Franklin's X-Ray Crystallography Experiments

    Regular substances like crystals diffract X-rays in characteristic patterns according to their physical structure. The X-ray photograph at right shows the diffraction pattern of a crystallized DNA molecule. The cross pattern in the middle is characteristic of a helical molecule with regular repeats; the broad bands at top and bottom give an indication of the periodicity of the repeats.
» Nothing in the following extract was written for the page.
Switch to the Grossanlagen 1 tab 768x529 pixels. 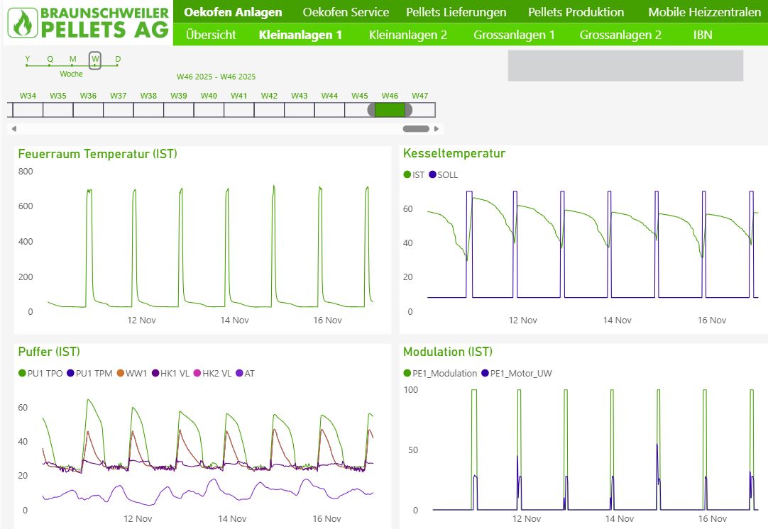tap(514, 35)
    Rosalind Franklin (1920-1958), who made the photograph, worked as a post-doctoral researcher in the lab of Maurice Wilkins, and approached the structure of DNA as a physical problem in crystalline structure. Opinion and evidence vary as to how she interpreted her evidence in the context of the biological problem of gene structure. Wilkins showed the photograph to Watson, who immediately realized its implications. Watson, Crick, & Wilkins subsequently received the Nobel Prize in 1962 for solving the structure of DNA. By the time of the award, Franklin was dead: the Nobel is not awarded posthumously, nor to more than three persons. Watson's autobiographic account of the discovery of "The Double Helix" (1968) paints an unflattering personal picture of Franklin, which was widely criticized as inaccurate and sexist. Anne Sayre's biography, "Rosalind Franklin and DNA" (1975) discusses the challenges faced by women in science. Watson and Crick repeatedly acknowledged that they could not have solved the structure without Franklin's evidence.